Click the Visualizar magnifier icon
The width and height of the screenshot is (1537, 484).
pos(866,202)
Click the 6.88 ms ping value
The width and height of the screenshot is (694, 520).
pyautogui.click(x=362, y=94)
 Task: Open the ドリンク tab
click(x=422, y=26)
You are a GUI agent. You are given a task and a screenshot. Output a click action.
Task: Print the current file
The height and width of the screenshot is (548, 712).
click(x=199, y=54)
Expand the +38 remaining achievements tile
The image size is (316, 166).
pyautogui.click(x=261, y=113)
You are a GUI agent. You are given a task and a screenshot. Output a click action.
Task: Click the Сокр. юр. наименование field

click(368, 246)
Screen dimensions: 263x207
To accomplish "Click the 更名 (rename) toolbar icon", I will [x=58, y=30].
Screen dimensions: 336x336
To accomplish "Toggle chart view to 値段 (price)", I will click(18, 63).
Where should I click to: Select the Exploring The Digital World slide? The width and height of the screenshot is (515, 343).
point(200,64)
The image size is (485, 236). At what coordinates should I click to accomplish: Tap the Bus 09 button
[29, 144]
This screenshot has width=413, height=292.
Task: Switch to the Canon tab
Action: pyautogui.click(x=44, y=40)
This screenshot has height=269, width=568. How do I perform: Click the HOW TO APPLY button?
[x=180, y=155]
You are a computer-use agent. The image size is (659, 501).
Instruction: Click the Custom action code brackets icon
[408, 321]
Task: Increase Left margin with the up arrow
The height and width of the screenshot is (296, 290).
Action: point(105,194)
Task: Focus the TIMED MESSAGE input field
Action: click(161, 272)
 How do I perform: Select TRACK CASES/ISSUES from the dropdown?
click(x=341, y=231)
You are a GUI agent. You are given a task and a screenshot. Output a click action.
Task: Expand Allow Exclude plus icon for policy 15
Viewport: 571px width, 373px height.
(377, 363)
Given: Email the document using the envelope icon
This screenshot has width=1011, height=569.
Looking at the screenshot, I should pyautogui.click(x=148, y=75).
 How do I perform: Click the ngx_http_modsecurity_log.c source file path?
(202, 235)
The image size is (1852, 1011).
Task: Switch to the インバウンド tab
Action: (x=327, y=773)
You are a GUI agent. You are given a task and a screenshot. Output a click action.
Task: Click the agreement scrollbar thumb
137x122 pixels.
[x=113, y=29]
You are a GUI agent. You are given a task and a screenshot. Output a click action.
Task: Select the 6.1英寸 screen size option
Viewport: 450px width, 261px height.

----

Work to be completed
Lines from the one containing "Task: Click the agreement scrollbar thumb" through the last line of the records, both included, are the only ones to print, each exactly as it is.

Response to this task
Task: Click the agreement scrollbar thumb
137x122 pixels.
[x=113, y=29]
You are a GUI agent. You are given a task and a screenshot. Output a click action.
Task: Select the 6.1英寸 screen size option
Viewport: 450px width, 261px height.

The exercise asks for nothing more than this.